Dear Editor,
We congratulate Malpas on an eloquent paper but disagree with her
conclusions:
If it is appropriate to tell a child that they are at risk of some illness
in adult life, Malpas argues, then it must be appropriate to tell them if
they are actually going on to develop it. Such an action may of course be
entirely appropriate for conditions which affect children, or where there
is some medical intervention in childhood that may affect the later course
of the disease, but Malpas does not consider such instances, rather the
genetic conditions, such as Huntington’s disease where there is no
available medical intervention and onset usually occurs in adult life.
Many individuals at risk of HD, when allowed to make informed choices as
adults, choose not to know their genetic status, even though they have
lived with the knowledge of their own risk for many years. Indeed only a
minority of those at risk go on to have predictive genetic testing. This
remains the main reason to not test during childhood: Testing during
childhood denies those children the informed choice as adults.
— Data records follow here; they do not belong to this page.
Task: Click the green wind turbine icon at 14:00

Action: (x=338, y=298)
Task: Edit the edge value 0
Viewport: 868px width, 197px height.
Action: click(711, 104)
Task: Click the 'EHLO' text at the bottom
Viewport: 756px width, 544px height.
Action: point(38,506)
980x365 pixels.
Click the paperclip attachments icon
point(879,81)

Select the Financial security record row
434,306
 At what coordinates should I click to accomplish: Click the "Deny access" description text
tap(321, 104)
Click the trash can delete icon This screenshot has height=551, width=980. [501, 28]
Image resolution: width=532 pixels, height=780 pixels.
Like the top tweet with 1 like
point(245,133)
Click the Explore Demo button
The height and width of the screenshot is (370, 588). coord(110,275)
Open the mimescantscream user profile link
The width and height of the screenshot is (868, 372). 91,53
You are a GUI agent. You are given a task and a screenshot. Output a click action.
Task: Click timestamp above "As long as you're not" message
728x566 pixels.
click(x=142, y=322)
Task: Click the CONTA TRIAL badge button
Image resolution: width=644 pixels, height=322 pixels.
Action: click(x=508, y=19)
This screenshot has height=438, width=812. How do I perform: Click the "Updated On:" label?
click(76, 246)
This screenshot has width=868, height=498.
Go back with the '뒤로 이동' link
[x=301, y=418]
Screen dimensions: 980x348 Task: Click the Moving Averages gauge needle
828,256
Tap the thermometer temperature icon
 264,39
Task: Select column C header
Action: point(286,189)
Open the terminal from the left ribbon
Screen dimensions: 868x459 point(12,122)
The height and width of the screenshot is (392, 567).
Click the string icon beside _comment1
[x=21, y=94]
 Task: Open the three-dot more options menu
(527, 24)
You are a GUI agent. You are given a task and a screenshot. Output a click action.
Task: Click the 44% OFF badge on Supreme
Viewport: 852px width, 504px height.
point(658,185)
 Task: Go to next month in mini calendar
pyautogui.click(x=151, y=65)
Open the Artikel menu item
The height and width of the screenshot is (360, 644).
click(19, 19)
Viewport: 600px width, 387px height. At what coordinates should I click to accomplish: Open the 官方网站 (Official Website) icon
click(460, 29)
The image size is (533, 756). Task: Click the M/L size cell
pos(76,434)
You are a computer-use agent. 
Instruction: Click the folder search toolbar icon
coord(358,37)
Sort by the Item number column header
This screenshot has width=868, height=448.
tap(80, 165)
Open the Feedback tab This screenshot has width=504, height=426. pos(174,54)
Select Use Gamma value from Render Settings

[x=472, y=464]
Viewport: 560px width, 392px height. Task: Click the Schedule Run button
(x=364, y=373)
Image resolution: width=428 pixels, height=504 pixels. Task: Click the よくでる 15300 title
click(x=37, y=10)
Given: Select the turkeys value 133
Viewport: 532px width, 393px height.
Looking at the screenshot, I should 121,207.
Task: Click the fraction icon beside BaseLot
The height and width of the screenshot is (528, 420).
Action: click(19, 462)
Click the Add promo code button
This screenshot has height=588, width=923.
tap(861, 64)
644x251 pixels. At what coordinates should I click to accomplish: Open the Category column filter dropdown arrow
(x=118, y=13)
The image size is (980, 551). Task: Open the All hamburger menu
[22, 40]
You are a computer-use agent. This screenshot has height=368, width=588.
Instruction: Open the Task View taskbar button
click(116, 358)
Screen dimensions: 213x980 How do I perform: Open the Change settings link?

Malpas views the distinction between the knowledge someone is at risk
(through knowing a disease is present in the family) and knowledge of
genetic status, as an arbitrary and illogical cut-off, yet we suggest that
this distinction is in place for very good reasons. Whilst it may be
unhelpful and deleterious to a child to deny that the obvious clinical
features a close relative is exhibiting have any relevance to them, it is
not logical to conclude that they might then as well have a genetic test
to confirm their own status. Imagine the following analogy: Most children
will become aware at some point during their childhood that they are
mortal. Some will struggle with this, and spend some time being very
anxious about it, but at some point during childhood their risk of dying
will be assimilated. Suppose it were possible, through some test, to
predict the actual date of death. It does not follow that, just because
the child is aware in childhood that the risk of death is there, that it
is therefore now also logical to predict its actual date. Furthermore, if
such a test were freely available to adults there might be a variable
uptake: Some will want it to use this information to plan their lives
while others would rather live in ignorance of such knowledge. Such
difficult choices should be left until a time that adequate consent can be
given.
The decisions that the child will want to make on the strength of the
test results may initially appear reasonable but, on closer examination,
the claimed benefits of knowledge vanish into the mist. End of life
decisions cannot sensibly be made by a healthy young child who has some
decades to live … and who is likely to experience good times as well as
bad during those years. Decisions about education, career and
relationships may be made by a young child but are more likely to blight
their healthy years than an uncertain risk of disease at some point in the
future. We all live with death ahead of us; those who may harbour a
genetic disorder realise that this death rather than another death may
await them – but to a child or teenager, their situation may not seem very
different from that of their peers. To know that this particular death is
what awaits you, however, is very different and could well be disturbing.
Early knowledge of genetic status may be helpful and lead on to
important choices – if the test gives a favourable result. To assimilate
an unfavourable result while avoiding the perception that this is a threat
will be much harder if the child’s unfortunate genetic status is already
known. For a child to retain “hope” when his parents are anxious and
distressed about a test result will be difficult indeed. The “good”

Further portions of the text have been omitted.